Message from the Pastor: Season for Everything

Photos and pocket watch

I very much liked to draw at one time. I had forgotten this until one of my trips back home to the farm in Kansas this year. One of my roles in our family system is to be the one who can throw things away - Ecclesiastes 3:6 offers these words: there is a "time to seek, and a time to lose; a time to keep, and a time to throw away." For me, it's almost always "throw away" o'clock. I like to travel as light as I can through this world, which gets harder and harder to do the older and more connected we become. This native predilection, plus the fact that I live farther away and am overall less connected to the artifacts of the farm, means that mom and brother leave it to me to do the deep cuts and cold-hearted sorting that is required.

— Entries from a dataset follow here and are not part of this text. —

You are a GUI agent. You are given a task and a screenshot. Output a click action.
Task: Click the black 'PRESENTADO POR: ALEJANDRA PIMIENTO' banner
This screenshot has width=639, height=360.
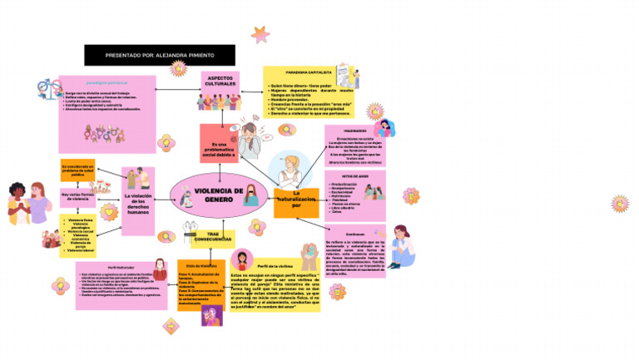(159, 55)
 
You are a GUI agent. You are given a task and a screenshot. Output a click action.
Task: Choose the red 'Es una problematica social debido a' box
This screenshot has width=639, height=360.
(219, 144)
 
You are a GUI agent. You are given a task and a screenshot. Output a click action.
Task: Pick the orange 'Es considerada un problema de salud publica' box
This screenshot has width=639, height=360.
(78, 170)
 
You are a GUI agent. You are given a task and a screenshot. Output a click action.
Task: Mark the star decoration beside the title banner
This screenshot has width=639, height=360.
(260, 35)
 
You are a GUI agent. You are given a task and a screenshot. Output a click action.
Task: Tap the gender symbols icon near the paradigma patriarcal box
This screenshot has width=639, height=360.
(46, 89)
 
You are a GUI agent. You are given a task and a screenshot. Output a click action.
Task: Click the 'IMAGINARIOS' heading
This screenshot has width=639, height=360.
(354, 131)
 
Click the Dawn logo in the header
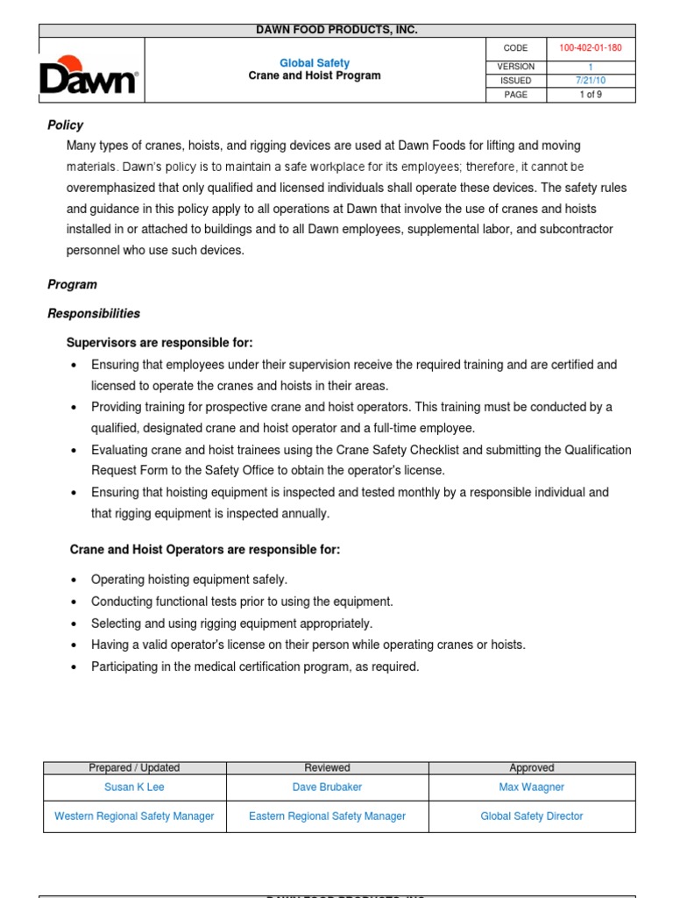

Anyway, as I gave a cursory glance through yet another stack of poorly organized bags and boxes, I came across a picture I drew sometime in middle school. I don't remember the circumstances at all, but it reminded me that at one time, art had been a source of joy, something that I actively sought out time to do.

For once, I decided to keep something. Most of my papers, music, notes, and writing have gone straight to recycling or to the dumpster. This one came back to Minnesota with me.

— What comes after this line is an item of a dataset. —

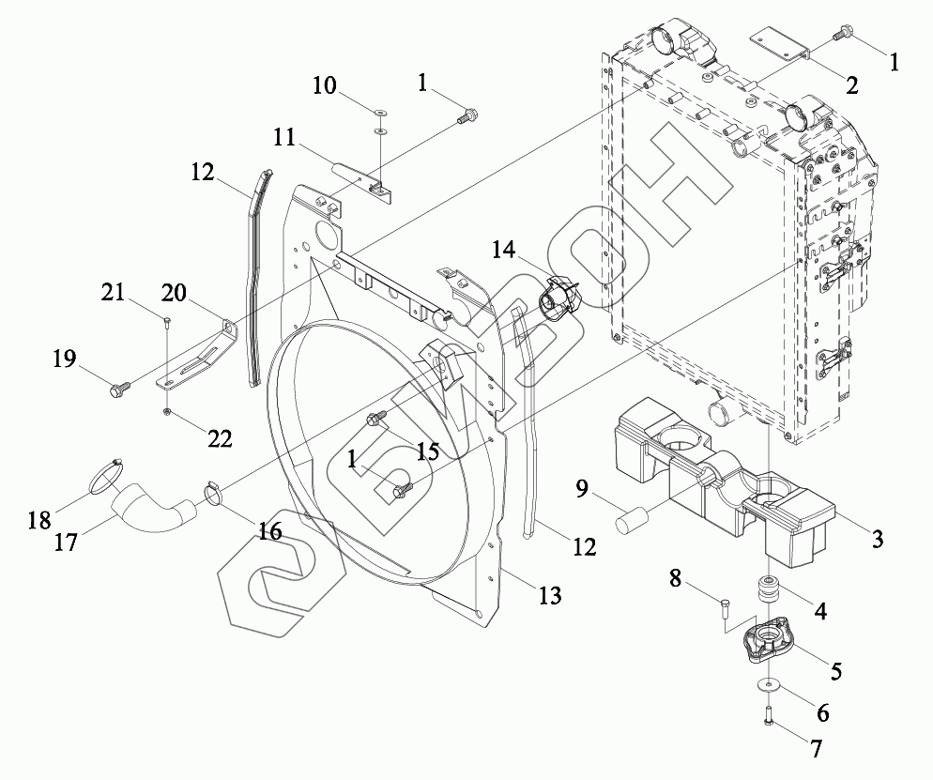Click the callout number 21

There's not much to it: a stump with some barbed wire, a barn, a windmill, a silo, some patchy grass. It's a set of objects so familiar to me that when I found the picture, I spent some time trying to figure exactly WHICH farm this was. It could literally be one of hundreds of homesteads around my hometown. I still haven't figured out where it is, actually.

Coming into the month of November , we do a lot of remembering: All Saints Sunday. Confirmation Sunday, Thanksgiving week, and the Hanging of the Greens. We revisit stories of saints that have gone before, we consider our own membership commitments as our youth make their own promises, we offer thanks with those nearest and dearest, and then we keep to the old English tradition of decorating the sanctuary with greens in advance of Advent. It's a calendar so deep with remembrance and tradition I gave up long ago trying to put any other sort of worship series or theme into the space. There's just no point. If November was an attic, every box would be filled with yellowed paper and pictures and keepsakes that we're not quite sure what to do with, but we don't necessarily want to throw away either.

And it's okay not to sort everything every year. There is, as the writer of Ecclesiastes notes, a season for everything. If this is a season of sorting for you, take a breath and take some breaks, too. November, and December with it, is packed way too full of meaning and moments and memories to handle all at once any given year. Some boxes may need to stay untouched this go-round. Let your eyes fall on what they need to see and your ears be open to what they need to hear - trust that anything that you miss has its own time for discovery. I have my old drawing up in my office, across the room from Heron's preschool art, a kind note from a mentor, and a photo of a bluegrass band I use to play with. It, too, is a space dense with remembering and meaning. I don't dwell on it most days, but some days my eyes find something to rest on and rest in along these walls, reminding me of seasons past in life and ministry. May this coming season be kind to you, be it one of keeping - or one of throwing away.